§ Data to examine:

------------

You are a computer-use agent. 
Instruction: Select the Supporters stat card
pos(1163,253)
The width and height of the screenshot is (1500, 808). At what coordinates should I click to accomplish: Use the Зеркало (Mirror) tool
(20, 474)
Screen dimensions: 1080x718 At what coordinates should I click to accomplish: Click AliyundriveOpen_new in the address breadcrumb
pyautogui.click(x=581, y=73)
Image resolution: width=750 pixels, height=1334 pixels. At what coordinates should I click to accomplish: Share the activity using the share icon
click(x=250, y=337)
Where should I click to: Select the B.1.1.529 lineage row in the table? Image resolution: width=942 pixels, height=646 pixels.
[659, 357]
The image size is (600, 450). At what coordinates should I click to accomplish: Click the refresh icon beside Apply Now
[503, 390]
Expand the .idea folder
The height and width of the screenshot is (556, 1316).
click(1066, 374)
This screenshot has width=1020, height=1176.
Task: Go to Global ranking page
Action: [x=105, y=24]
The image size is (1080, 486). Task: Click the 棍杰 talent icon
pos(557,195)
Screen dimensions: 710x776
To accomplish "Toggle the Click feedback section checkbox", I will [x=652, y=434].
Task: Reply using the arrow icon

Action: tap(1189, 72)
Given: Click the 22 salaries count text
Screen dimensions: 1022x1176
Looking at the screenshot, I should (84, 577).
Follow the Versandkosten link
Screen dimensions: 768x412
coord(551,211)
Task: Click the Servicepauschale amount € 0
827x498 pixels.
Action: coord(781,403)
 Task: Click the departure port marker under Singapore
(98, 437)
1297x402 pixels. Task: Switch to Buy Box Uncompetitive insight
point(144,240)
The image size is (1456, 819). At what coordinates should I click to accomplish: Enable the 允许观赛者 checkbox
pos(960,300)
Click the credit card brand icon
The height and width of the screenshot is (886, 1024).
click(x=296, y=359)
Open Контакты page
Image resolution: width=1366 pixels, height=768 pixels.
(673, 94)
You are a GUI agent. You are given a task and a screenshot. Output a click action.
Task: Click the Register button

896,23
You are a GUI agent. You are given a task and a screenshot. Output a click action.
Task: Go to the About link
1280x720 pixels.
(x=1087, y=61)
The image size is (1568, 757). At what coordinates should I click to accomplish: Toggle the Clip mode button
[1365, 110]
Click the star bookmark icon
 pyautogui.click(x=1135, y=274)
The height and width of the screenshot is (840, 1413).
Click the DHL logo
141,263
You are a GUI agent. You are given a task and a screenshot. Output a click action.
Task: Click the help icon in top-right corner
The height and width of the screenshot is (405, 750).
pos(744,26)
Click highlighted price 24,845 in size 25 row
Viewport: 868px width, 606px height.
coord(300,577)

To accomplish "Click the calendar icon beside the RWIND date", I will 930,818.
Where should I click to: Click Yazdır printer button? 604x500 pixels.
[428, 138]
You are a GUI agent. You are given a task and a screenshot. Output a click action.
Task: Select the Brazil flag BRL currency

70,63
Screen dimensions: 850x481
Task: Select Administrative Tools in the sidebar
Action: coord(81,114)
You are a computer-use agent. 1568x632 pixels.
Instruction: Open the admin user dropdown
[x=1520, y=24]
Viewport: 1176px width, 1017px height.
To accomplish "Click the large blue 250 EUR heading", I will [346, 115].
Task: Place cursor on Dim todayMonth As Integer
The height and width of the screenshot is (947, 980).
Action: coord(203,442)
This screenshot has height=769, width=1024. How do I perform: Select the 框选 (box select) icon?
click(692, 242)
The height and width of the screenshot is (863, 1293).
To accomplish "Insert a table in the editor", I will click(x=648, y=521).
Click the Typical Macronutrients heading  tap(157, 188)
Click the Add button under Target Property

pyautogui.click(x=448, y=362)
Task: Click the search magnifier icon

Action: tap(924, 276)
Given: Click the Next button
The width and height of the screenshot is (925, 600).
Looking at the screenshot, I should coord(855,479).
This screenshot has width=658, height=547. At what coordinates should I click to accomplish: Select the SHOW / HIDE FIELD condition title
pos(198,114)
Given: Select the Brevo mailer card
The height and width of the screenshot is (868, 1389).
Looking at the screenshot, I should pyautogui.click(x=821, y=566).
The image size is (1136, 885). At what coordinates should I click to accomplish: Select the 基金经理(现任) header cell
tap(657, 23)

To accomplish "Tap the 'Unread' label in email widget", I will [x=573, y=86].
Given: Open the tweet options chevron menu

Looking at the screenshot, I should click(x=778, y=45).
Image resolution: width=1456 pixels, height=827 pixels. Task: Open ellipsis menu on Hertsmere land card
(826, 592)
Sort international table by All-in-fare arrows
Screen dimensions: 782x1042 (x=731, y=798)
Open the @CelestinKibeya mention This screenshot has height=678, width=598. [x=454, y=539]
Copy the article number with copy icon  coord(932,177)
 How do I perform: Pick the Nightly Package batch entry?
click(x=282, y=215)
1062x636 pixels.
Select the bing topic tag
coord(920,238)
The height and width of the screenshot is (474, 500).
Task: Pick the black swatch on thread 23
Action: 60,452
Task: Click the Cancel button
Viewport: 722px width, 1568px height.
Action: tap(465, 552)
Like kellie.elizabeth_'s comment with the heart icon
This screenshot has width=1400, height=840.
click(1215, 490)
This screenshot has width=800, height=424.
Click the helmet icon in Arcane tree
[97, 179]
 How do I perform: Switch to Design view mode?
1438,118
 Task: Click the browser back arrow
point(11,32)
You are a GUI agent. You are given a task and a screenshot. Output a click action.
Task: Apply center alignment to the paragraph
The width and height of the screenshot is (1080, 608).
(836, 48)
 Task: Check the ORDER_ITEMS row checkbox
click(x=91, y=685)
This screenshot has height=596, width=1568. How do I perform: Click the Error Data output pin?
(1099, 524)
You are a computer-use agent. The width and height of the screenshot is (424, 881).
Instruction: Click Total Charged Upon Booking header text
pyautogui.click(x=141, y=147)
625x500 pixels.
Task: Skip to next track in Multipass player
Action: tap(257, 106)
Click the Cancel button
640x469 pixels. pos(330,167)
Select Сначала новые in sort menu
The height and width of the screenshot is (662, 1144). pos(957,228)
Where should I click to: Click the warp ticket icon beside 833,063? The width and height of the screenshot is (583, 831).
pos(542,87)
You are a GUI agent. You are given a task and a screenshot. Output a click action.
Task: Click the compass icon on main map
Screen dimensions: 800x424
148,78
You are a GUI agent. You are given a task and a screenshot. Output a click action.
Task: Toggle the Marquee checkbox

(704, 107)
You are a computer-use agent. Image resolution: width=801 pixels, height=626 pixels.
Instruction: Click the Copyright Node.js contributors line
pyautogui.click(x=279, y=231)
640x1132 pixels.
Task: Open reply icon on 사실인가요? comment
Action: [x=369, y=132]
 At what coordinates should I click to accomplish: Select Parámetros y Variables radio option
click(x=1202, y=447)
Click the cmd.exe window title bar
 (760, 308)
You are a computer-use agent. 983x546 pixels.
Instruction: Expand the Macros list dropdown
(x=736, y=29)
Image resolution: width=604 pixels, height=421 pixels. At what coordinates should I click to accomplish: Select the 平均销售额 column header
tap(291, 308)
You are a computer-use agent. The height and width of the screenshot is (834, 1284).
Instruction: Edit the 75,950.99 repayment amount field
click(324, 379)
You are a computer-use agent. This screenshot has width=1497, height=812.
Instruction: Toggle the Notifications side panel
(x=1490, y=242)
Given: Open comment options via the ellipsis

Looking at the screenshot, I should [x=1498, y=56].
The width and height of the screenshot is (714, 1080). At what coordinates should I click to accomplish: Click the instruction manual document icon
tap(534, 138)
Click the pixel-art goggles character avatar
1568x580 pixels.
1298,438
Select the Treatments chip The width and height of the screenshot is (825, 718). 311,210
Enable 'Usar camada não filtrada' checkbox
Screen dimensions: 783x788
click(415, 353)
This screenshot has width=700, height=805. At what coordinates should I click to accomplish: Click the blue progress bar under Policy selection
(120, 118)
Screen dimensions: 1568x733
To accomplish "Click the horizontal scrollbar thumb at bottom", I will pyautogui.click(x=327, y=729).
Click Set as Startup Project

------------

§ Your instructions: Every line from the one containing "Variables radio option" through the last line of the entries must be written out verbatim, and no other line.

§ Answer below:
 At what coordinates should I click to accomplish: Select Parámetros y Variables radio option
click(x=1202, y=447)
Click the cmd.exe window title bar
 (760, 308)
You are a computer-use agent. 983x546 pixels.
Instruction: Expand the Macros list dropdown
(x=736, y=29)
Image resolution: width=604 pixels, height=421 pixels. At what coordinates should I click to accomplish: Select the 平均销售额 column header
tap(291, 308)
You are a computer-use agent. The height and width of the screenshot is (834, 1284).
Instruction: Edit the 75,950.99 repayment amount field
click(324, 379)
You are a computer-use agent. This screenshot has width=1497, height=812.
Instruction: Toggle the Notifications side panel
(x=1490, y=242)
Given: Open comment options via the ellipsis

Looking at the screenshot, I should [x=1498, y=56].
The width and height of the screenshot is (714, 1080). At what coordinates should I click to accomplish: Click the instruction manual document icon
tap(534, 138)
Click the pixel-art goggles character avatar
1568x580 pixels.
1298,438
Select the Treatments chip The width and height of the screenshot is (825, 718). 311,210
Enable 'Usar camada não filtrada' checkbox
Screen dimensions: 783x788
click(415, 353)
This screenshot has width=700, height=805. At what coordinates should I click to accomplish: Click the blue progress bar under Policy selection
(120, 118)
Screen dimensions: 1568x733
To accomplish "Click the horizontal scrollbar thumb at bottom", I will pyautogui.click(x=327, y=729).
Click Set as Startup Project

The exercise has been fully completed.